- **TASK REQUIREMENTS**
Reproduce only the lines from the one containing "Toggle italic formatting" through the last line, keeping the requests, and move every coordinate in the answers by adding 71 to it.

- **DATA EXTRACT**
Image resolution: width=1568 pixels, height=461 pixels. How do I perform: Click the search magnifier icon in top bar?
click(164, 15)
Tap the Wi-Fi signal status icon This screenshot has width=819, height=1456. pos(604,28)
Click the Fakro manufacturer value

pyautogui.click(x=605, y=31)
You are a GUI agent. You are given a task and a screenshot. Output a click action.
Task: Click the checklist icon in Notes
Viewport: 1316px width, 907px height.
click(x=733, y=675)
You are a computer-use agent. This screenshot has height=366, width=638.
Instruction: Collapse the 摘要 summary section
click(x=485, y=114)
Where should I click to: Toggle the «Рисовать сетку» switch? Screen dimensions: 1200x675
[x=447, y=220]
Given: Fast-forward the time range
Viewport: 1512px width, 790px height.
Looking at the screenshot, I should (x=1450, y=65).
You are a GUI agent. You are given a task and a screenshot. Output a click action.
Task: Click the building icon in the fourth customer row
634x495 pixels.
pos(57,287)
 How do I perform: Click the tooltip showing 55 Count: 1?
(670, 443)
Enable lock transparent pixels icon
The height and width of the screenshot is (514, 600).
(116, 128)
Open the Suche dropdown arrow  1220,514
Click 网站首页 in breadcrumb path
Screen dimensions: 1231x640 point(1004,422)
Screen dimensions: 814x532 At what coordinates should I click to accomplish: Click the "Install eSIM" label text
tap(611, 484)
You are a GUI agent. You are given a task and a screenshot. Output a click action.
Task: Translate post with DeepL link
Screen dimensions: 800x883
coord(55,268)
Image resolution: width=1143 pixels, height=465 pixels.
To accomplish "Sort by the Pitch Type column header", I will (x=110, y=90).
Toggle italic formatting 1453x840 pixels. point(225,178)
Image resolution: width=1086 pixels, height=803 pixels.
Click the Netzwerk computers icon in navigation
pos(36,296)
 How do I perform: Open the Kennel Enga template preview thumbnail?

- **FINISHED ANSWER**
Toggle italic formatting 1453x840 pixels. point(296,249)
Image resolution: width=1086 pixels, height=803 pixels.
Click the Netzwerk computers icon in navigation
pos(107,367)
 How do I perform: Open the Kennel Enga template preview thumbnail?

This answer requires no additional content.